Double conv block — the repeating unit
At each level, U-Net typically applies two 3×3 convolutions with ReLU:
nn.Sequential(
nn.Conv2d(in_ch, out_ch, 3, padding=1),
nn.ReLU(inplace=True),
nn.Conv2d(out_ch, out_ch, 3, padding=1),
nn.ReLU(inplace=True),
)Why two? One conv can only learn a limited set of filters; two stacked convs = deeper local nonlinearity before you pool away resolution — standard since the original paper.
padding=1 on 3×3 conv preserves H×W (when stride=1).
Skip connections — the core idea
Before you MaxPool away e1, save it. When the decoder upsamples back to the same resolution, concatenate the saved encoder map:
d1 = self.up(dec2) # upsampled decoder feature
d1 = torch.cat([d1, e1], dim=1) # channels double along dim=1
d1 = self.dec1_conv(d1) # mix fused features| Source | Information |
|---|---|
| Bottleneck / deep decoder | Semantic context — “there is a pet in this region” |
| Shallow encoder skip | Spatial detail — edges, corners, texture |
Analogy: the bottleneck writes the caption (“a dog on grass”); the skip feeds back the original outline sketch so the decoder traces the boundary correctly.

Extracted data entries

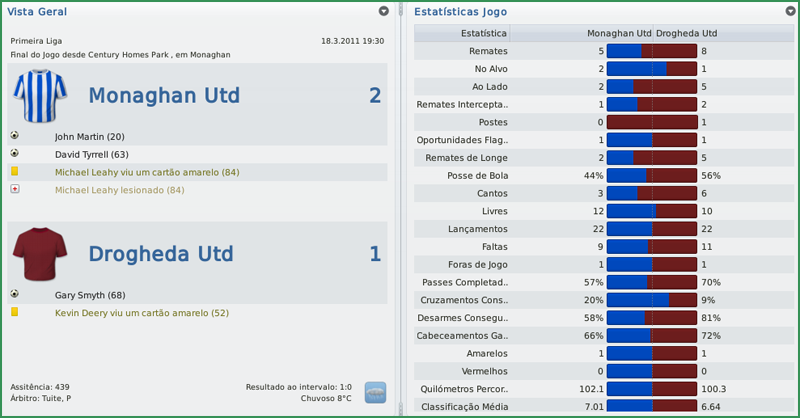
Task: Open the Estatísticas Jogo panel dropdown arrow
Action: 790,11
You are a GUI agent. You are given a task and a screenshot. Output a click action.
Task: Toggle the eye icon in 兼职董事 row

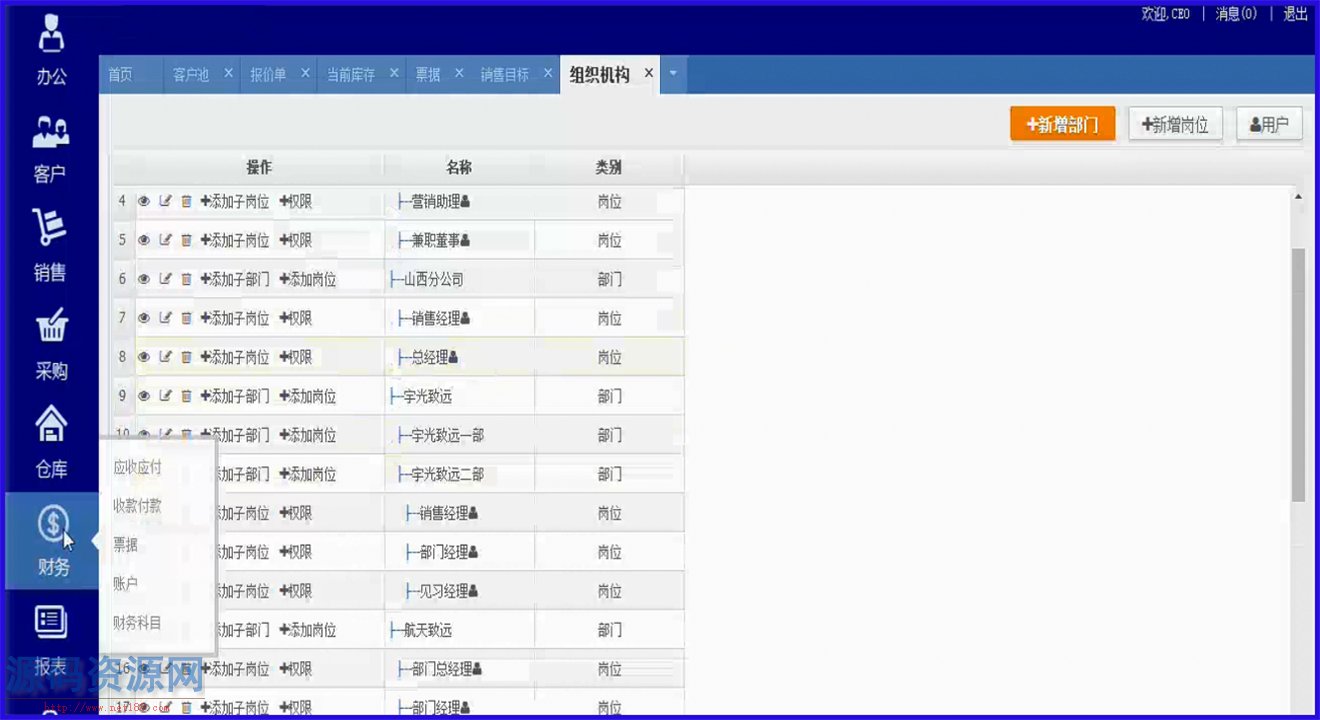[144, 241]
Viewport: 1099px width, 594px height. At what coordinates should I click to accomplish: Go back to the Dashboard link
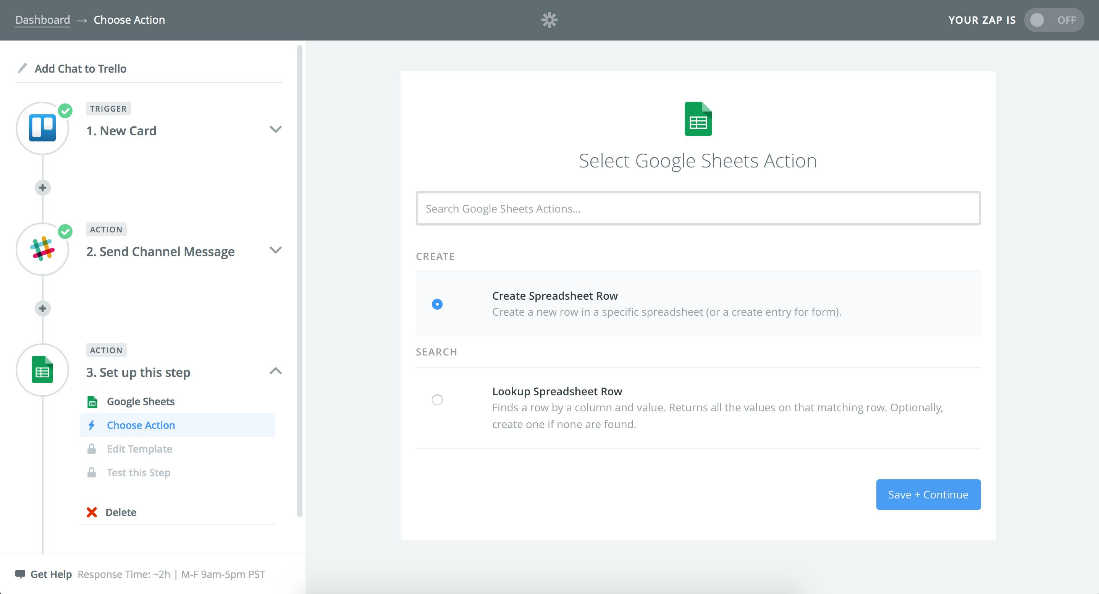coord(43,20)
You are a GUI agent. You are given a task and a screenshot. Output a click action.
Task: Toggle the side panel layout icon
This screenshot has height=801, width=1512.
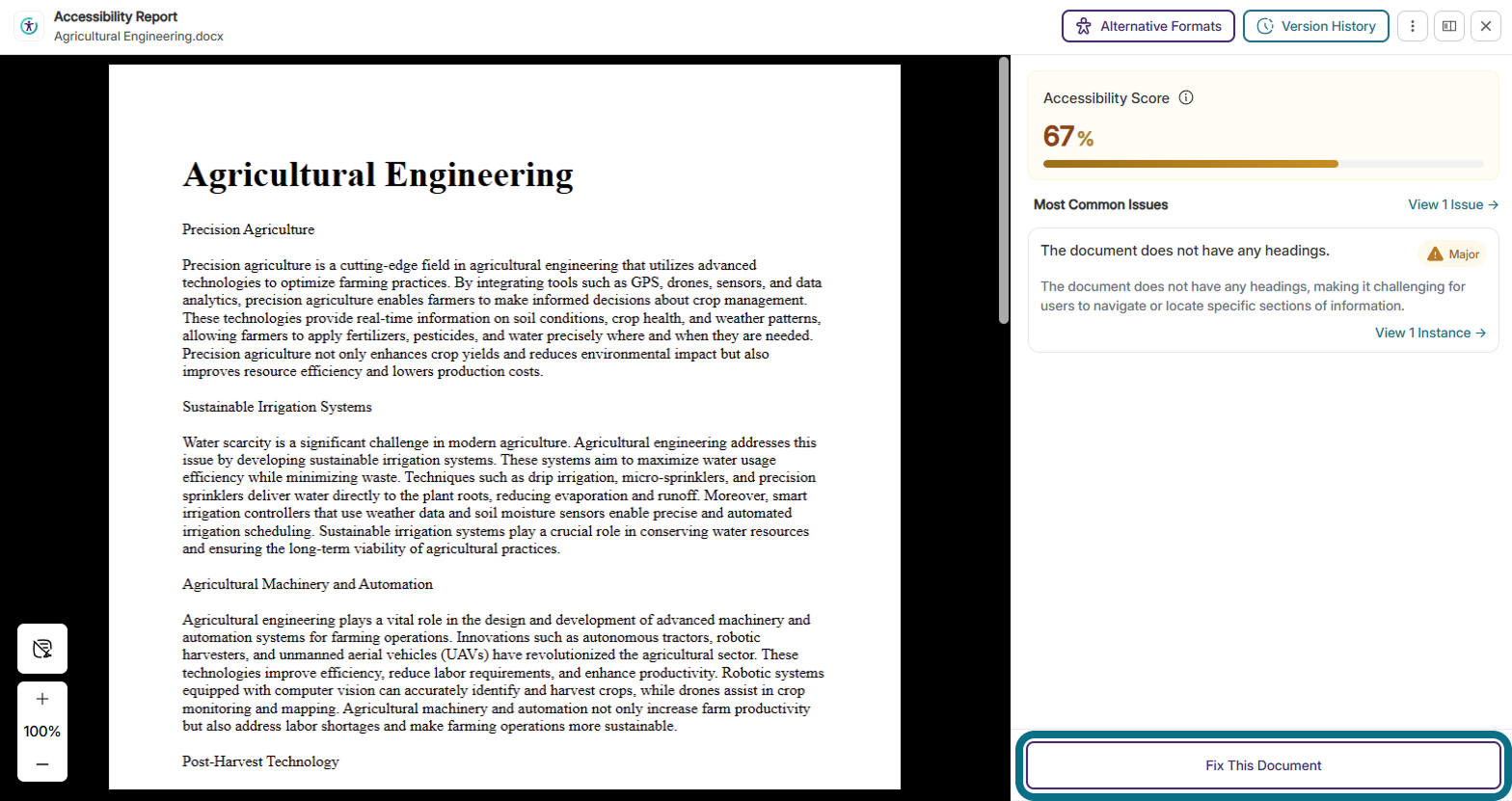[x=1448, y=26]
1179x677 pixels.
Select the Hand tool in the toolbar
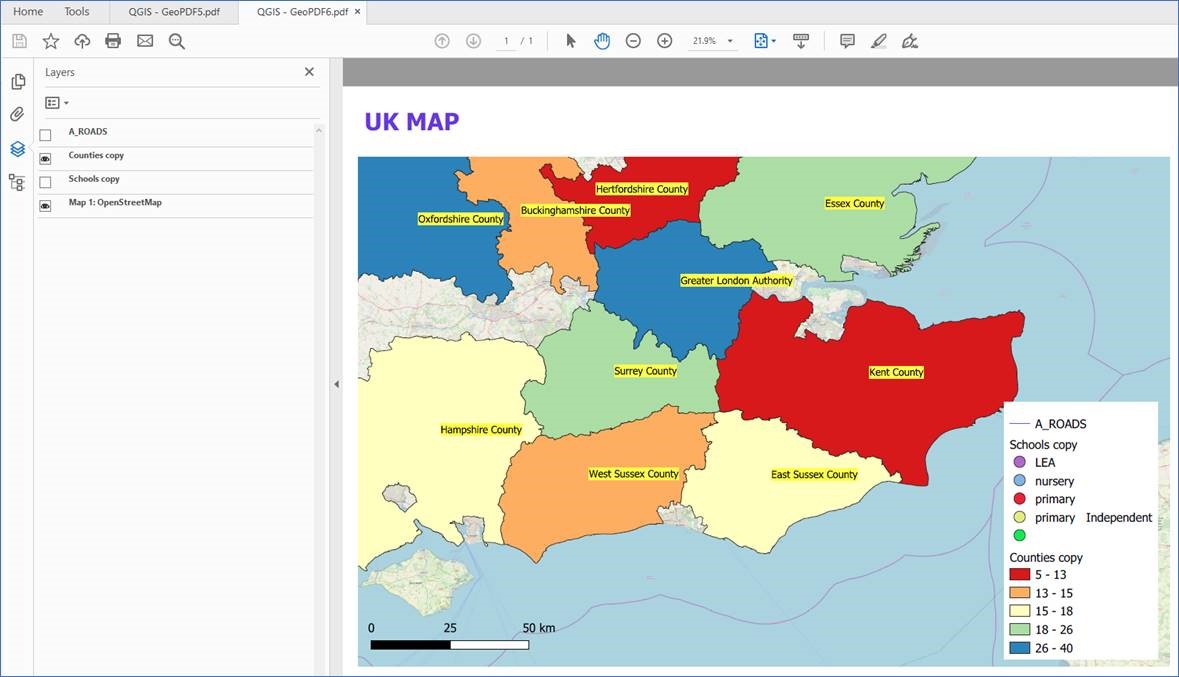[x=602, y=41]
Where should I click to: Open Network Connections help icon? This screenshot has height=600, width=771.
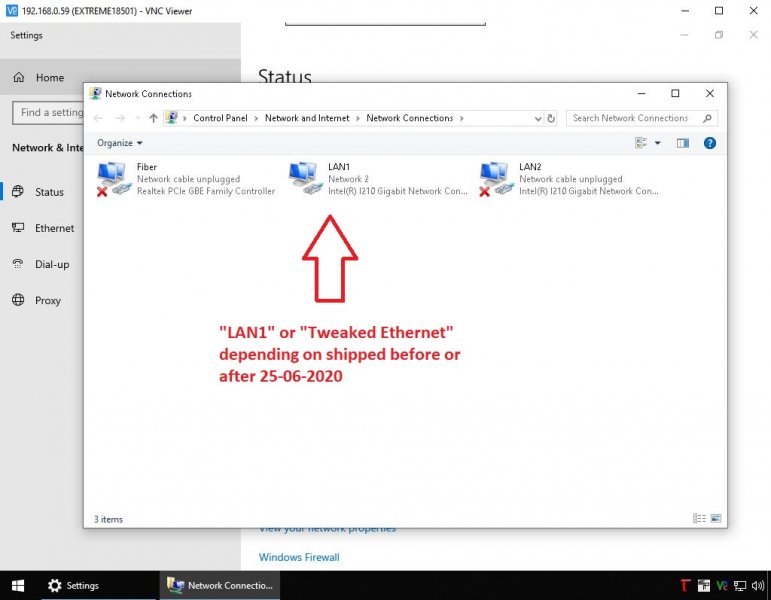(709, 143)
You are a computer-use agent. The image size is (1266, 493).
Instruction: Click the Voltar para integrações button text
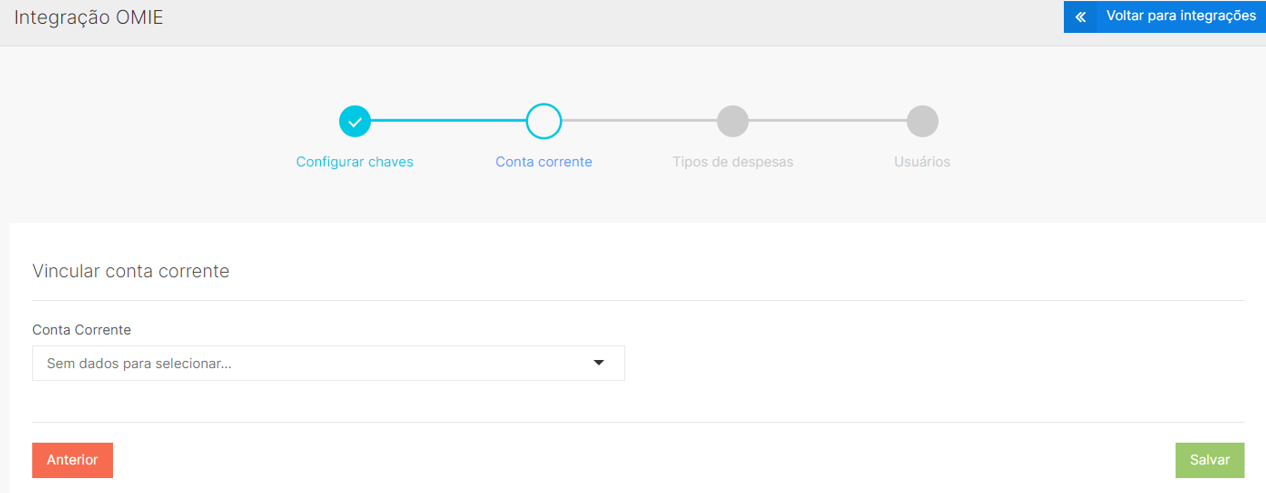point(1180,17)
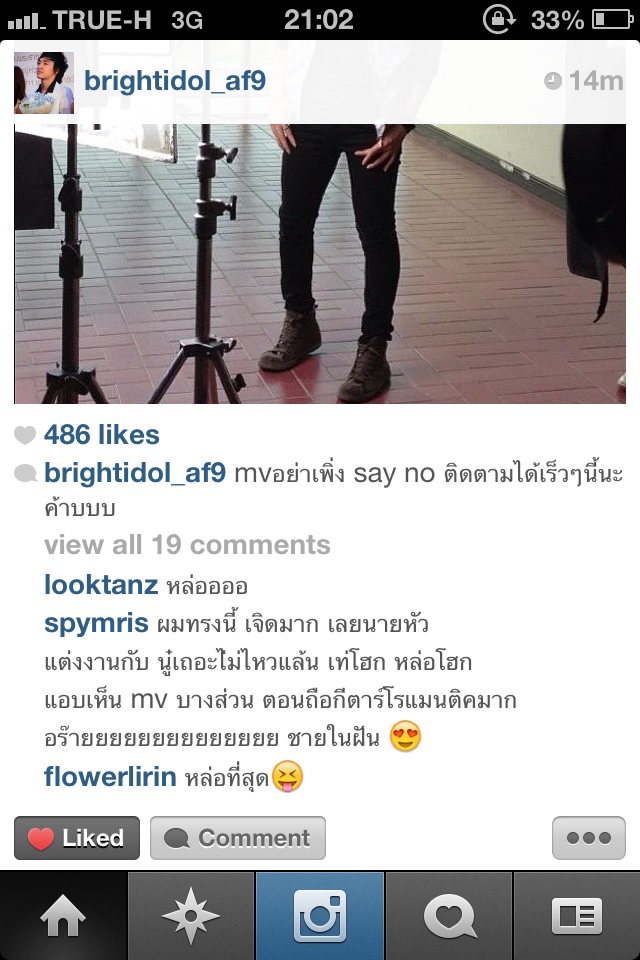Image resolution: width=640 pixels, height=960 pixels.
Task: Open spymris commenter profile
Action: click(96, 623)
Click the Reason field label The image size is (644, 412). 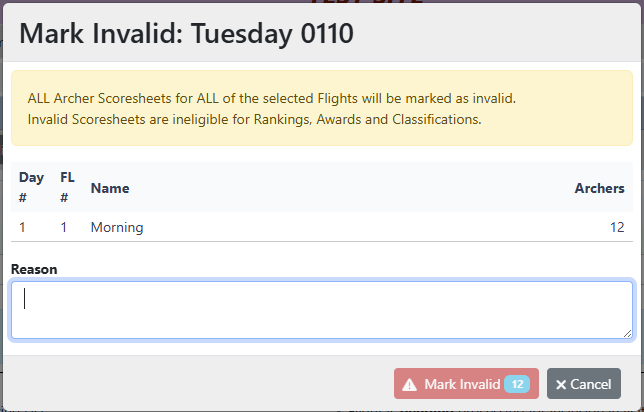[34, 269]
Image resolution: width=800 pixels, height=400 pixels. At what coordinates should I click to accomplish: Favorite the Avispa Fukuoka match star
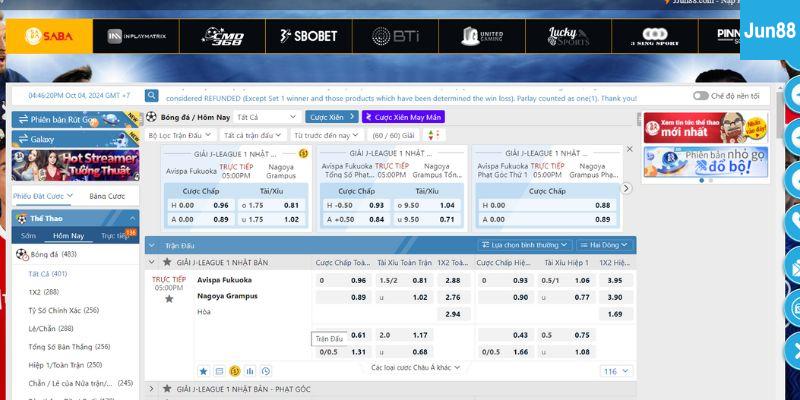tap(169, 298)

* [TASK 1]: Return the passage of the U-Net excerpt from "Skip connections —" down to "the boundary correctly.", copied word for word.
* [TASK 2]: Recast the paragraph of the U-Net excerpt that begins "Analogy: the bottleneck writes" as a short bulleted list that keeps its main points.

* [RESULT 1]:
Skip connections — the core idea
Before you MaxPool away e1, save it. When the decoder upsamples back to the same resolution, concatenate the saved encoder map:
d1 = self.up(dec2) # upsampled decoder feature
d1 = torch.cat([d1, e1], dim=1) # channels double along dim=1
d1 = self.dec1_conv(d1) # mix fused features| Source | Information |
|---|---|
| Bottleneck / deep decoder | Semantic context — “there is a pet in this region” |
| Shallow encoder skip | Spatial detail — edges, corners, texture |
Analogy: the bottleneck writes the caption (“a dog on grass”); the skip feeds back the original outline sketch so the decoder traces the boundary correctly.

* [RESULT 2]:
- The bottleneck writes the caption ("a dog on grass").
- The skip connection feeds back the original outline sketch.
- With that sketch, the decoder traces the boundary correctly.